• [TEXTE FOURNI]
((
Lors de l’assemblée générale extraordinaire du 1er octobre 1984, les dix associés de la société “ … …” décidèrent de procéder à une augmentation de capital pour le porter de 200.000 francs à 20.400.000 francs moyennant 1) incorporation de divers immeubles, 2) incorporation de réserves et de bénéfices, 3) transformation de créances à charge de la société. La même assemblée générale décida de transformer la société en société anonyme, adopta les nouveaux statuts afférents, retenant la dénomination de “ …, société anonyme ”, et prit la résolution que “ tous les comparants déclarent et reconnaissent qu’en libération intégrale des actions émises, et proportionnellement aux actions leur attribuées et souscrites par eux, ils apportent tous les actifs et passifs du commerce connu et établi au Luxembourg sous la dénomination “ … ”, suivant bilan arrêté au 30 septembre 1984 .. ”.

A la suite de cette transformation, le bureau d'imposition Luxembourg sociétés III émit le 16 août 1989 un bulletin d’établissement des revenus d’entreprises collectives pour l’année 1984 fixant le bénéfice commercial courant à … francs et le bénéfice de cession résultant de la transformation à … francs et opérant la répartition des bénéfices ainsi dégagés sur les différents associés de la société en commandite simple “ … et Cie ” en proportion de leurs parts respectives. Dans le chef de quatre associés, à savoir Monsieur A., habitant à B-…, Madame B., habitant à CH-…, Monsieur C., demeurant à CH-…, et Madame D., habitant à CH-…, le bulletin d’établissement prévisé imputa un montant de … respectivement … francs du chef d’un “ bénéfice de cession résultant du transfert de participations dans le patrimoine privé ”.

La société … S.A. formula une réclamation contre ce bulletin d’établissement par lettre de son mandataire du 30 octobre 1989, la motivation de cette voie de recours ayant été fournie par courrier subséquent du 28 novembre 1989. Par cette réclamation elle contesta l’imputation aux quatre associés non résidents précités du bénéfice de cession résultant du transfert de leurs participations dans leur patrimoine privé.
))
• [EXTRAITS DU MATÉRIEL]
((
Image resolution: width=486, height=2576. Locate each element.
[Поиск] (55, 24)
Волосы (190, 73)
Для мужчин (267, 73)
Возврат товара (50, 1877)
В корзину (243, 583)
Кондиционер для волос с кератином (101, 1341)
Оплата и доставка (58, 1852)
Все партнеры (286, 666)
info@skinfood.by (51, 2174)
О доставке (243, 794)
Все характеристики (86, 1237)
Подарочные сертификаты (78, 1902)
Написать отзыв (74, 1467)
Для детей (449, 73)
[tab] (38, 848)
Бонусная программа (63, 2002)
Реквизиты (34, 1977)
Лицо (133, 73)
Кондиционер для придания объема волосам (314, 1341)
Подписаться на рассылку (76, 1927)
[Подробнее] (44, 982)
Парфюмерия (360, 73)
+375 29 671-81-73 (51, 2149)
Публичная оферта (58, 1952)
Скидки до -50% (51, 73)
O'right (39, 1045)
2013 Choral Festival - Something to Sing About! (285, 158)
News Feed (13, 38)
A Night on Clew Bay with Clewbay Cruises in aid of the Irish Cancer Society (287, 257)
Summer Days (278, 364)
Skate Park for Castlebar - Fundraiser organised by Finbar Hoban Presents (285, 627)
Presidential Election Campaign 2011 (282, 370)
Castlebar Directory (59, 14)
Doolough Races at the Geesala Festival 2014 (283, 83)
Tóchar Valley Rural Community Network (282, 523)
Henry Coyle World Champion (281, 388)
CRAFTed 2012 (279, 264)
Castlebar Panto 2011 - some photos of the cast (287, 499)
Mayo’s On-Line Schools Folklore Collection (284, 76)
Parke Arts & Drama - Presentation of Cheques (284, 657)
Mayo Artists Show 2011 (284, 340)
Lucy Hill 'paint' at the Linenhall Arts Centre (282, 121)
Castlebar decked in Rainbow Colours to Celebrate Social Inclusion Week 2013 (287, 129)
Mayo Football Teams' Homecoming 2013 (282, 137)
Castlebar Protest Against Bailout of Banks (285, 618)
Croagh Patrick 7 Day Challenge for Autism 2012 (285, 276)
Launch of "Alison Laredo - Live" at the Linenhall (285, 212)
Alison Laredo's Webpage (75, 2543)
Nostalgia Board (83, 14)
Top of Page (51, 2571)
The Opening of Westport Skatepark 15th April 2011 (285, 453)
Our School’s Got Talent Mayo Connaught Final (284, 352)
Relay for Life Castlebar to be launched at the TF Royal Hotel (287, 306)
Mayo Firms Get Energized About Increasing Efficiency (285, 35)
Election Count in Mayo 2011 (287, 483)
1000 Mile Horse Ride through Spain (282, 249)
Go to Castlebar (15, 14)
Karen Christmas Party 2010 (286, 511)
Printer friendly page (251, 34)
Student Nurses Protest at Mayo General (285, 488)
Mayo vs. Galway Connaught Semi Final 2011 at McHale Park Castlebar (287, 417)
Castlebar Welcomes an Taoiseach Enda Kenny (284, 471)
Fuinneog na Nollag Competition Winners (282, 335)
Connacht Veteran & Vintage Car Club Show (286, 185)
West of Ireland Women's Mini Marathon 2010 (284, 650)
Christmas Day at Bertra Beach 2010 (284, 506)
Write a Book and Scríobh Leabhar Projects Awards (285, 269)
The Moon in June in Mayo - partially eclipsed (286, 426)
))
• [LES TÂCHES]
(a) Par quels moyens, d'après le texte fourni, le capital de la société devait-il passer de 200.000 francs à 20.400.000 francs ?
(b) Selon le texte fourni, d'où provient le bénéfice de cession fixé par le bulletin d'établissement du 16 août 1989 ?
(c) Reproduisez le passage du texte fourni qui va de « La société … » jusqu'à « leur patrimoine privé. » inclus.
Ce matériel est tiré d'une autre source.

• [RÉSULTATS]
(a)
1) L'incorporation de divers immeubles
2) L'incorporation de réserves et de bénéfices
3) La transformation de créances à charge de la société

(b) Ce bénéfice de cession résulte de la transformation de la société en société anonyme, décidée par l'assemblée générale extraordinaire du 1er octobre 1984. Pour quatre associés non résidents, le bulletin le qualifie de « bénéfice de cession résultant du transfert de participations dans le patrimoine privé ».

(c)
La société … S.A. formula une réclamation contre ce bulletin d’établissement par lettre de son mandataire du 30 octobre 1989, la motivation de cette voie de recours ayant été fournie par courrier subséquent du 28 novembre 1989. Par cette réclamation elle contesta l’imputation aux quatre associés non résidents précités du bénéfice de cession résultant du transfert de leurs participations dans leur patrimoine privé.